Data supplied —

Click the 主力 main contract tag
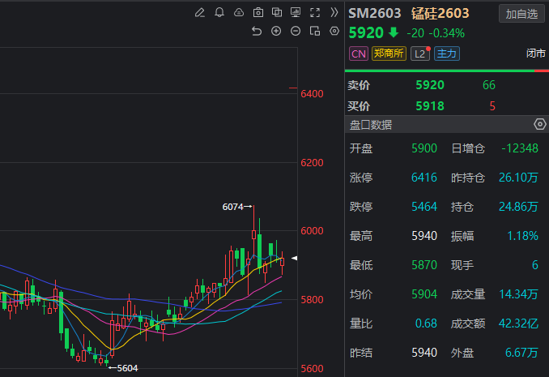This screenshot has width=549, height=377. coord(446,54)
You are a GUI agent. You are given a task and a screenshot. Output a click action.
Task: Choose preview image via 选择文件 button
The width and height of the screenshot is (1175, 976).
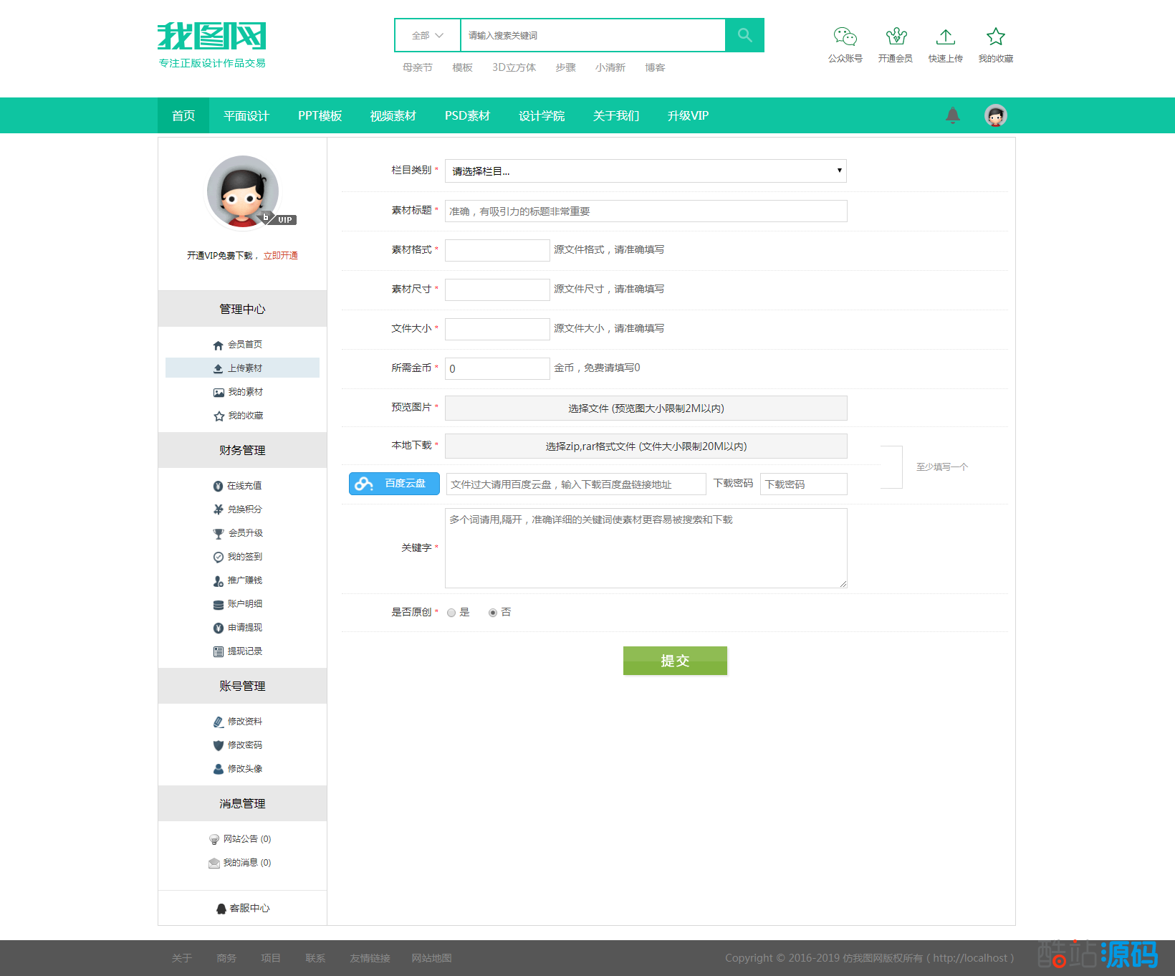click(x=645, y=408)
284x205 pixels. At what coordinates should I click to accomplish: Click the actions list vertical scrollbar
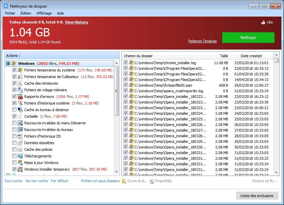coord(116,99)
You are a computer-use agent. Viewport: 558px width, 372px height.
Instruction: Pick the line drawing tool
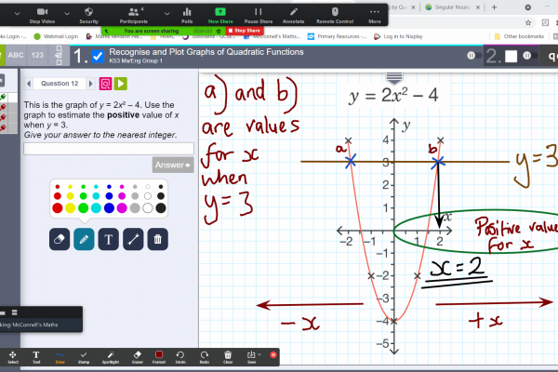coord(133,239)
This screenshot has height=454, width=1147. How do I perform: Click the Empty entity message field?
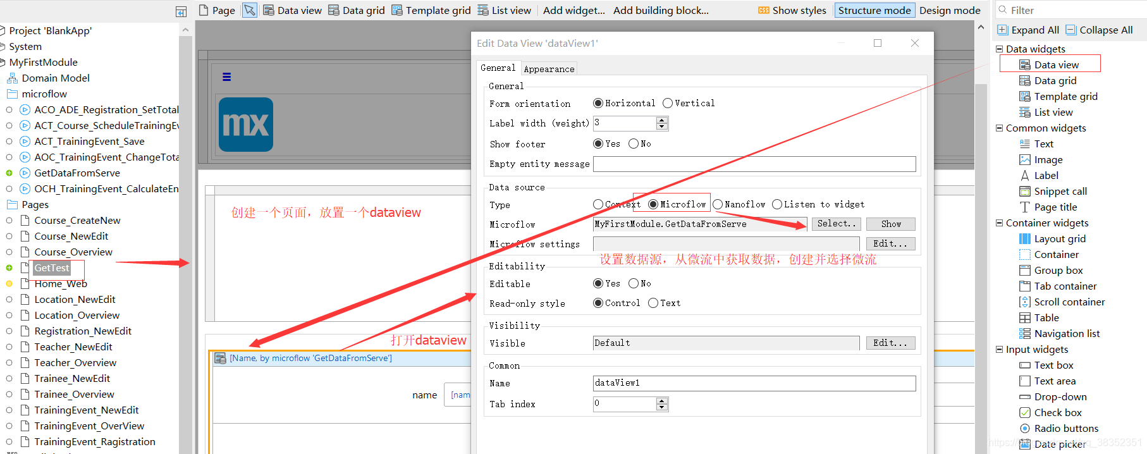[x=754, y=164]
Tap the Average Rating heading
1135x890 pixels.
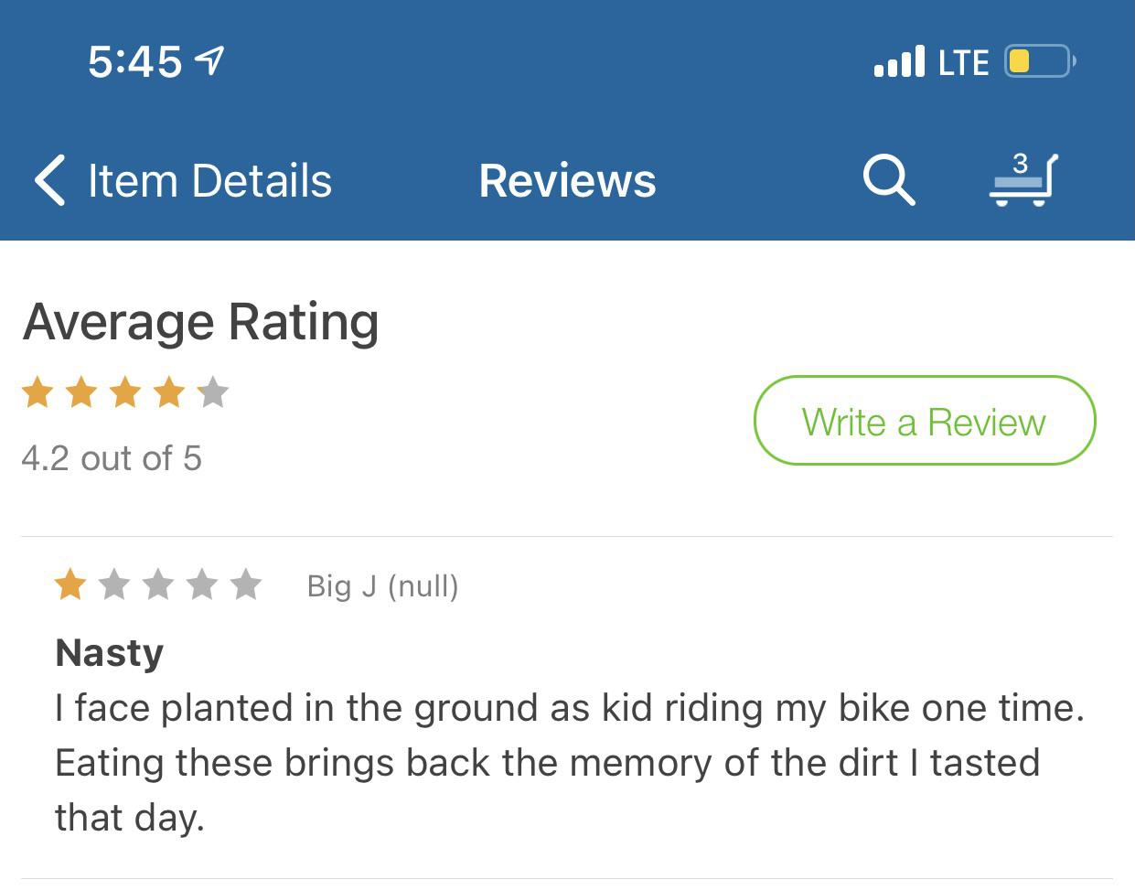click(x=201, y=322)
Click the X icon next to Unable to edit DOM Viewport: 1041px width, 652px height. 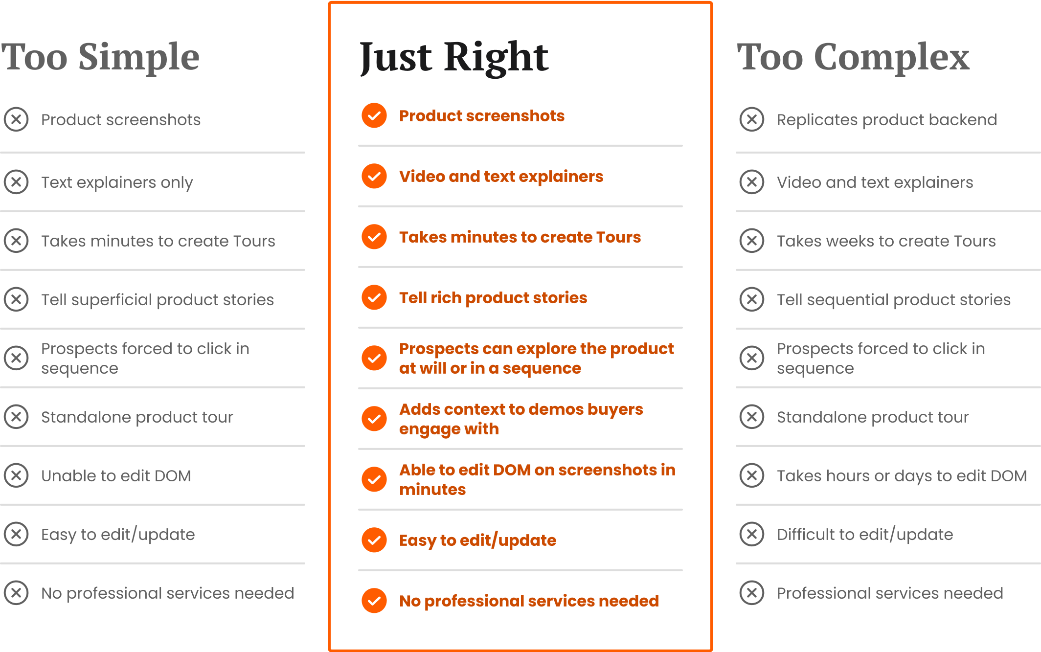point(16,475)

Exercise — Copy all lines above containing the string "agent".

Reply —
You are a GUI agent. You are given a task and a screenshot. Output a click action.
You are a computer-use agent. Viewport: 558px width, 372px height.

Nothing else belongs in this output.